> _Task brief_
Rewrite the listing from the line with "Дроновете и личното" to the line with "БАНКИ (969, 124)", changing "МАРКЕТИНГ" to "РЕКЛАМА" and keeping everything else unchanged. Return only those lines.

○ ○ ○ ○

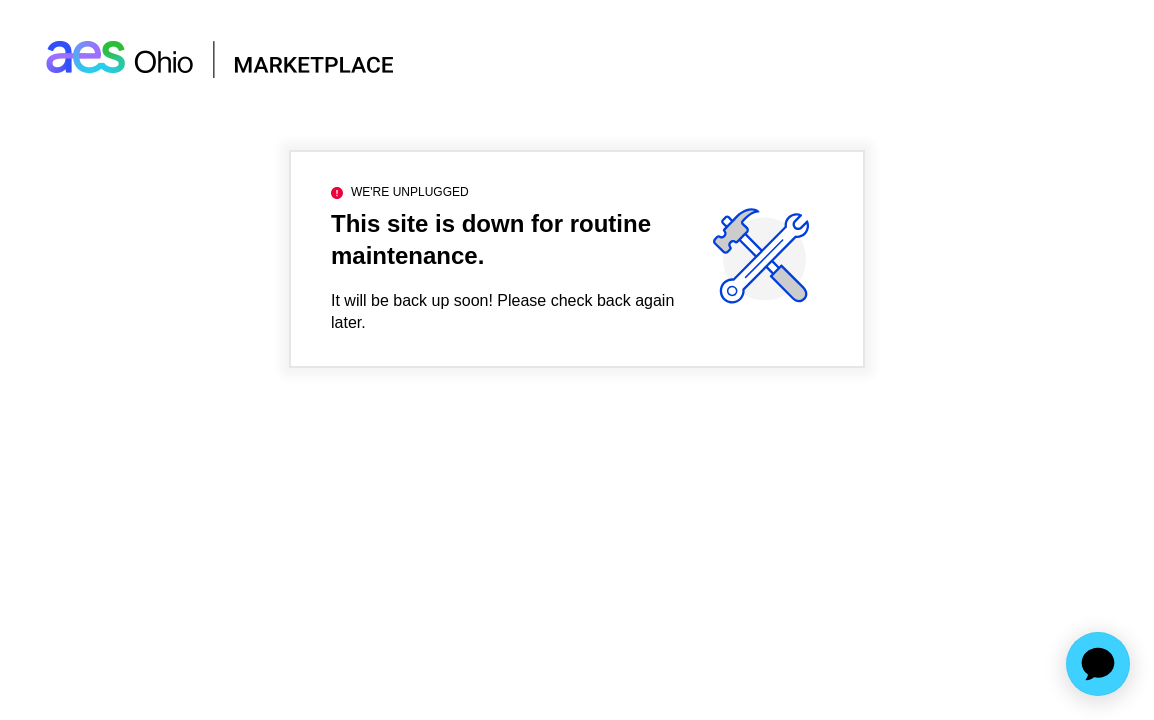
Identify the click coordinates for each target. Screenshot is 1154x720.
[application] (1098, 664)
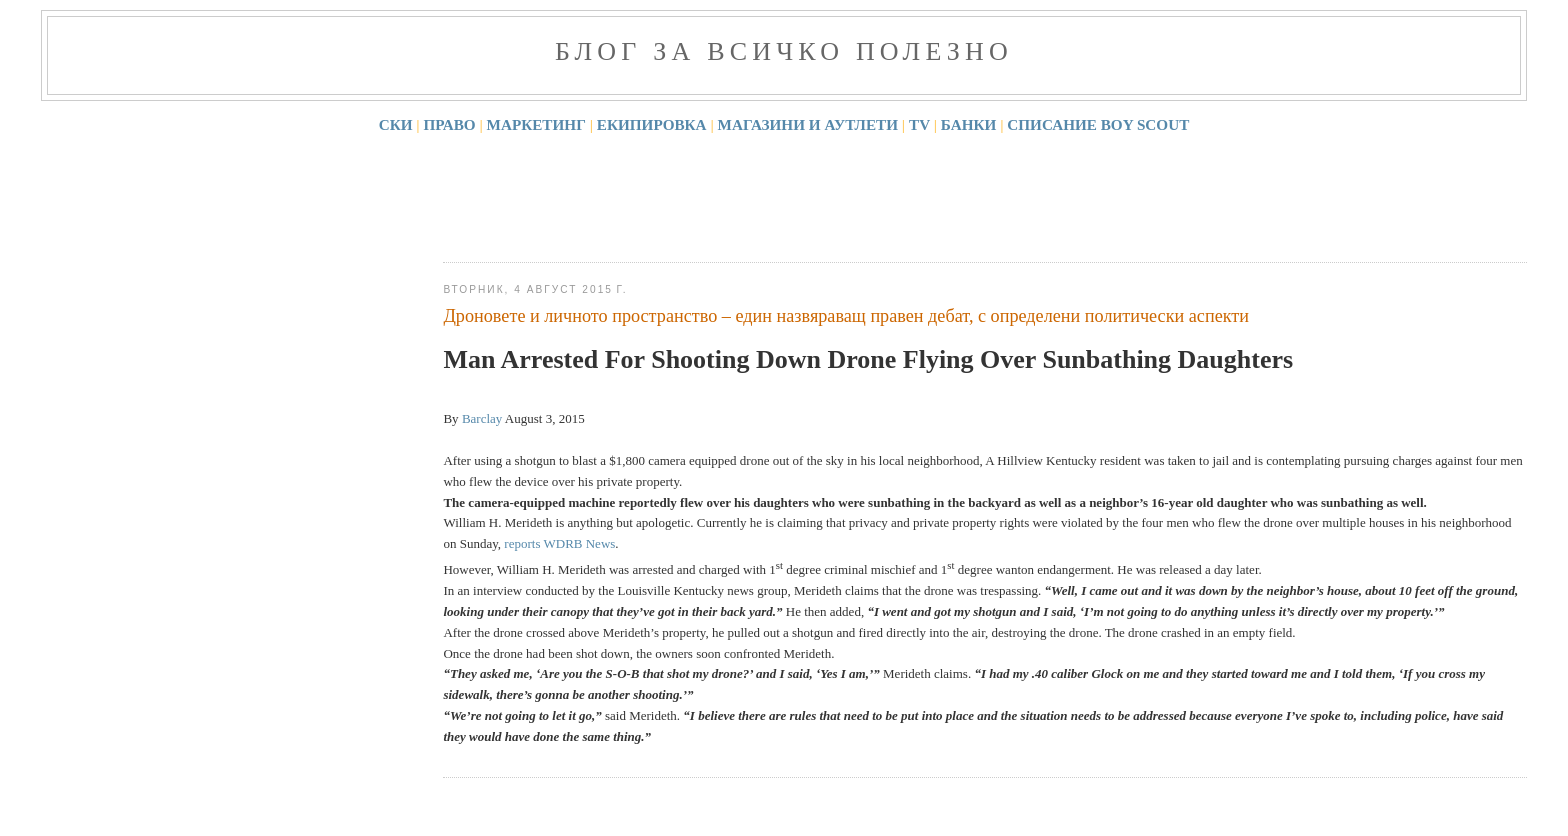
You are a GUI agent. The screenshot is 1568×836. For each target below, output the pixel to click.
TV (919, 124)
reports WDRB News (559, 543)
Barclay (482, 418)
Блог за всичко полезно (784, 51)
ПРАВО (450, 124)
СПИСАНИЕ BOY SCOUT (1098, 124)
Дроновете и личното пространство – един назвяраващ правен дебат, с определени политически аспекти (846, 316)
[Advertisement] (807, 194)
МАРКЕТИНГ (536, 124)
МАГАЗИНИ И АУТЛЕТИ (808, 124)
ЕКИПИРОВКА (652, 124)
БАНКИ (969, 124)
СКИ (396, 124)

○ ○ ○ ○

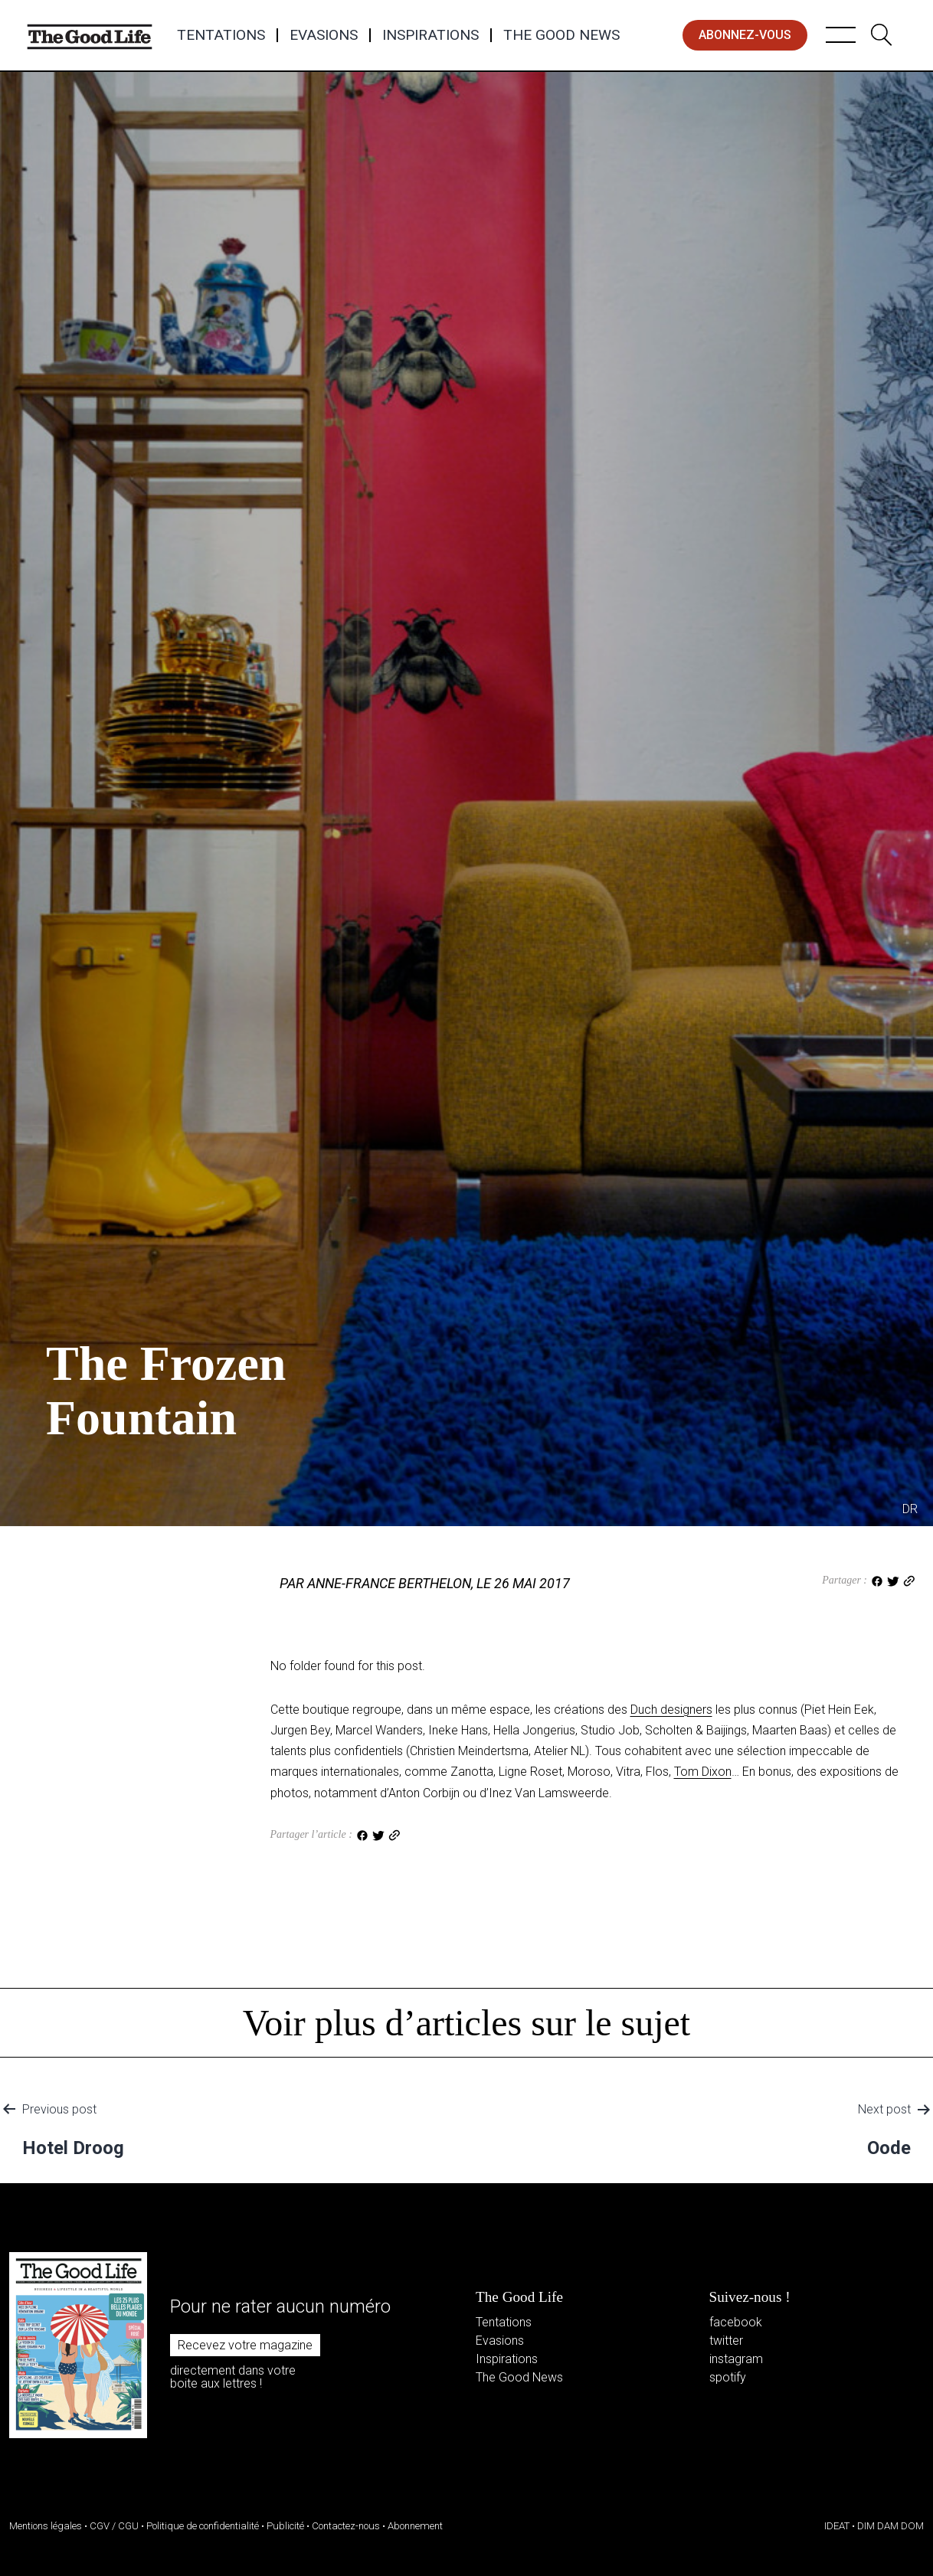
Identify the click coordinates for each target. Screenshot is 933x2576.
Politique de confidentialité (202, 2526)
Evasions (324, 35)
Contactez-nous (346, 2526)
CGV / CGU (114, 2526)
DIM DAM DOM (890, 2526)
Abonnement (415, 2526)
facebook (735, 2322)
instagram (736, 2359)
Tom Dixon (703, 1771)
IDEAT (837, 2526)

○ ○ ○ ○

> _Completed task_
Дроновете и личното пространство – един назвяраващ правен дебат, с определени политически аспекти (846, 316)
[Advertisement] (807, 194)
РЕКЛАМА (536, 124)
МАГАЗИНИ И АУТЛЕТИ (808, 124)
ЕКИПИРОВКА (652, 124)
БАНКИ (969, 124)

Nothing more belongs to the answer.